Imangali Nurgaliuly Tasmagambetov (, İmаnğаli Nūrğаliūly Таsmаğаmbеtоv, ; born 9 December 1956) is a Kazakh politician and diplomat, who is the current Secretary-General of the Collective Security Treaty Organization since January 2023. He was the Kazakh Ambassador to Russia from 2017 to 2019. He was Deputy Prime Minister of Kazakhstan from 2016 to 2017 and Minister of Defense of Kazakhstan from 2014 to 2016. He was the akim of Astana from 2008 to 2014 and from 2004 to 2008, as akim of Almaty.
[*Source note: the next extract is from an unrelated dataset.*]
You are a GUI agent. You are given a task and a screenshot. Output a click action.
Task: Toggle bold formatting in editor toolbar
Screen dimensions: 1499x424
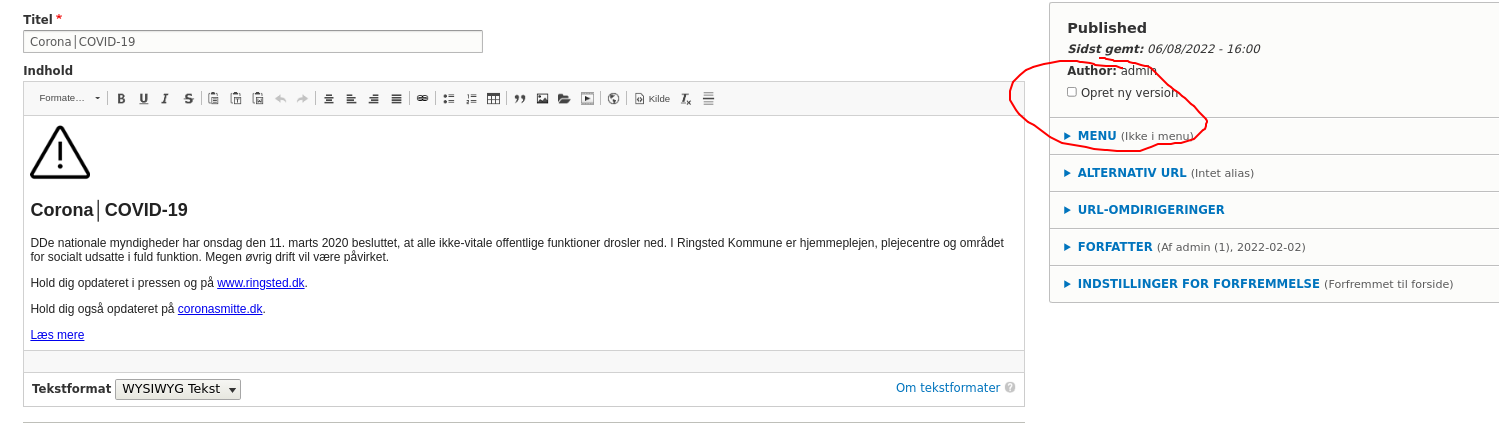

Before that, from 2002 to 2003, he was the Prime Minister of Kazakhstan.

Tasmagambetov stated that he resigned as PM after finding out about the falsification of a positive vote of confidence in his administration that was taken on 19 May 2003. His resignation resulted in the dismissal of all members of his cabinet, as required by the Constitution of Kazakhstan.

President Nursultan Nazarbayev replaced Tasmagambetov with Pavlodar Region Akim Daniyal Akhmetov on 13 June 2003. Akhmetov pledged to maintain many of Tasmagambetov's policies.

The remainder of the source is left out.